L’accesso al regime fiscale agevolato (imposta di registro al 2% o IVA al 4%) è consentito in due diverse casistiche operative:

  • Acquisto simultaneo: il contribuente acquista contemporaneamente due unità immobiliari adiacenti (orizzontalmente o verticalmente) con l’impegno formale di procedere alla loro fusione catastale e fisica.
  • Acquisto successivo (ampliamento): il proprietario di un immobile (già adibito a prima casa) acquista un’unità confinante per ampliarla.
    In questo caso il beneficio spetta sulla nuova unità acquistata, indipendentemente dal fatto che il primo immobile fosse stato comprato con o senza agevolazioni “prima casa”.

Requisiti catastali e condizioni di ammissibilità:

Affinché l’operazione sia legittima, è necessario soddisfare requisiti tecnici rigorosi, tenendo in considerazione che l’agevolazione decade se, a seguito della fusione, l’immobile risultante assume caratteristiche di lusso:

  • Esclusione delle categorie di lusso: l’unità abitativa finale non deve rientrare nelle categorie A/1 (Signorili), A/8 (Ville) o A/9 (Castelli e Palazzi storici).
  • Residenza e localizzazione: l’immobile deve trovarsi nel Comune in cui l’acquirente ha la residenza o la stabilirà entro 18 mesi.
  • Vincolo di possesso: l’acquirente non deve essere titolare di altri diritti di proprietà su case acquistate con lo stesso beneficio in Italia.

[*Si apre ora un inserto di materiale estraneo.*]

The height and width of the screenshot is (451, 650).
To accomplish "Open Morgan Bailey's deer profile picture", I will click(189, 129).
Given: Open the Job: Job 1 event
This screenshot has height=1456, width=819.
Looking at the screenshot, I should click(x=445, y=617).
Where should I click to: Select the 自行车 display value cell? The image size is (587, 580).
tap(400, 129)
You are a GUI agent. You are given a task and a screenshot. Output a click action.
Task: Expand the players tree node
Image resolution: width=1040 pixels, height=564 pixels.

Obbligo di fusione fisica e catastale:

L’intento del contribuente deve tradursi in un’azione concreta ed, entro tempi ragionevoli (solitamente monitorati entro i 3 anni dall’acquisto), l’unificazione deve essere:

  • Reale, attraverso un collegamento fisico interno come l’apertura di un vano porta o una scala;
  • Documentale, tramite la presentazione della variazione catastale per fusione che elimini i subalterni originari.

Sicurezza procedurale:

Protocollo di tutela e conformità nell’atto notarile:

Per evitare contestazioni immediate da parte dell’Agenzia delle Entrate, è tecnicamente obbligatorio esplicitare nell’atto notarile la volontà di unificazione.
Senza questa clausola specifica, il rischio di accertamento con recupero della differenza d’imposta e sanzioni è estremamente elevato.